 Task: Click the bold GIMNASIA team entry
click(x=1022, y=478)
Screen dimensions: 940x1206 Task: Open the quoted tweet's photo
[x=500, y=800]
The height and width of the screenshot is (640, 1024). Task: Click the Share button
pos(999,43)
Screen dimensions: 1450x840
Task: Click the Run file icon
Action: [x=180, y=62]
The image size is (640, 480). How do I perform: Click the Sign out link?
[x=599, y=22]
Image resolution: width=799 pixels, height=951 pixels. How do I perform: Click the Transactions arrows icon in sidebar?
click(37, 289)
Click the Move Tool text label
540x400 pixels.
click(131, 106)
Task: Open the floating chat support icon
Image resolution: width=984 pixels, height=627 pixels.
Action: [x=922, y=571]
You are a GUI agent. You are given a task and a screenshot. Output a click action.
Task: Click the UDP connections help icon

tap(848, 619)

* WHAT IS BEING ASKED
Every line from the one that contains "Image resolution: width=799" down to and including the last line of the records above must be set down exactly, with nothing else.

* EXERCISE RESPONSE
Image resolution: width=799 pixels, height=951 pixels. How do I perform: Click the Transactions arrows icon in sidebar?
click(37, 289)
Click the Move Tool text label
540x400 pixels.
click(131, 106)
Task: Open the floating chat support icon
Image resolution: width=984 pixels, height=627 pixels.
Action: [x=922, y=571]
You are a GUI agent. You are given a task and a screenshot. Output a click action.
Task: Click the UDP connections help icon

tap(848, 619)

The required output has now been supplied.